Homepage of

Daan Crommelin

at CWI Amsterdam


Uncertainty Quantification and Data Assimilation (UQDA)



This course will take place in the fall semester of 2018 at the University of Amsterdam.

Uncertainty Quantification and Data Assimilation are concerned with two closely related questions. In Uncertainty Quantification (UQ), the central question is how to deal with uncertainties in mathematical models for simulation and prediction of complex phenomena. Examples are uncertainties about the initial state of a dynamical system, uncertain model input parameters, and model discrepancy (or model error).

Quantifying these uncertainties and assessing their propagation into model prediction uncertainties are key topics. A prototypical problem is to characterize the probability distribution of a model output variable given the distribution of an input parameter, and to do so in an efficient manner. To this end, methods such as stochastic Galerkin, polynomial chaos expansion and stochastic collocation have been developed.

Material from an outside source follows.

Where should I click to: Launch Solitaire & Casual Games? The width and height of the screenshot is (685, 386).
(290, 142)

For Data Assimilation (DA), the main question is how to incorporate data (e.g. from physical measurements) in models in a suitable way, in order to improve model predictions and quantify prediction uncertainty. Here, the focus is on the prediction of nonlinear dynamical systems (the classical application example being weather forecasting). The main techniques developed to approach this question are variational data assimilation, Kalman filtering and particle filtering.

UQ and DA are both very active areas of research and have relevance for a wide range applications including biology, climate science and engineering. Both involve a modern combination of elements from dynamical systems, numerical analysis, probability and statistics.

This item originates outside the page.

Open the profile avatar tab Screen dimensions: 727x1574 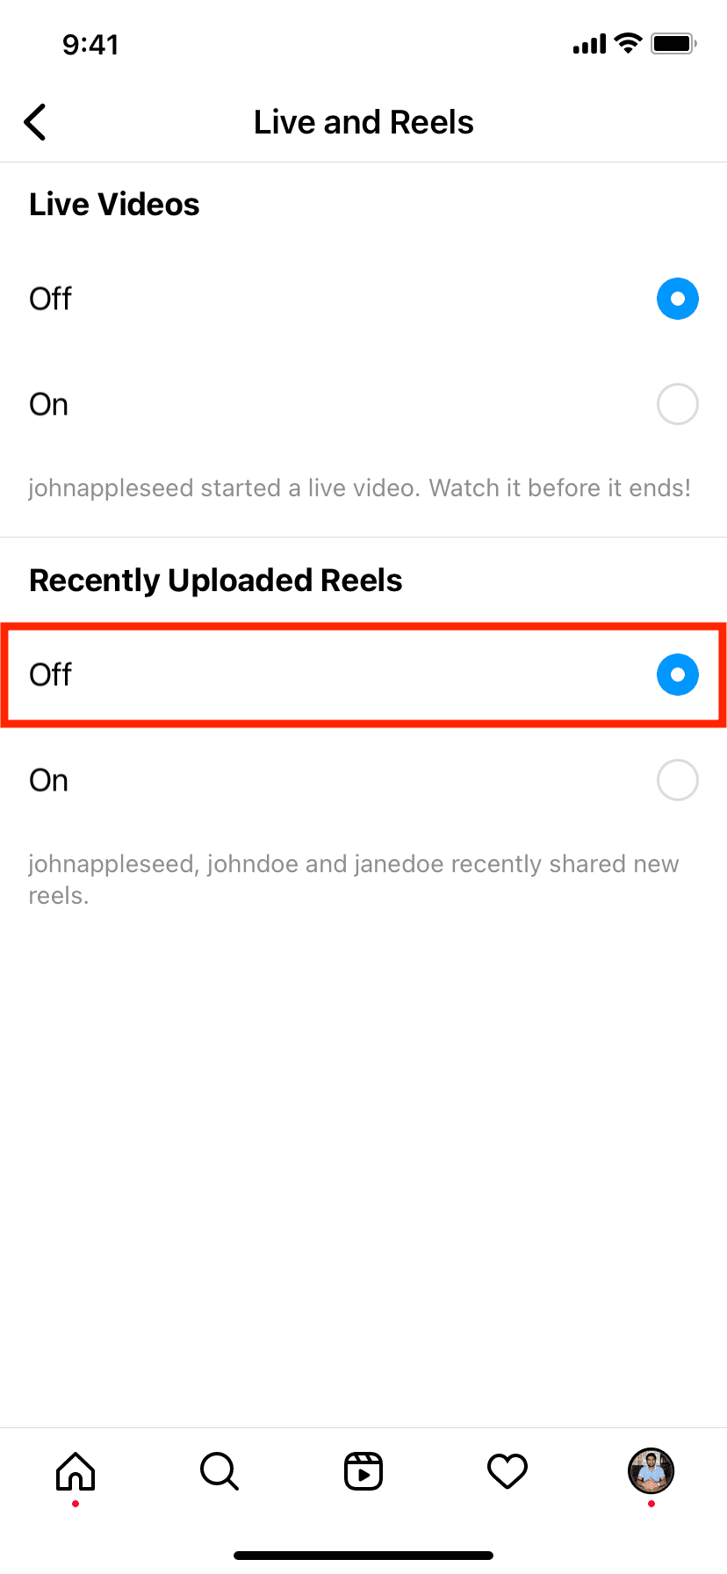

The focus of this course will be on the mathematical techniques and methodologies developed for UQ and DA. We will cover a selection of the following topics: Stochastic Galerkin method, polynomial chaos expansion, stochastic collocation, sparse grids and quadrature, surrogate modeling techniques, sensitivity analysis, Sobol indices, model calibration, Kalman filter, variational data assimilation, particle filter, ensemble Kalman filter.

Literature: Dongbin Xiu, Numerical Methods for Stochastic Computations. A Spectral Method Approach. Princeton University Press, 2010.

The course starts on Wednesday 5 September 2018. Consult the time table in Datanose for time and location details.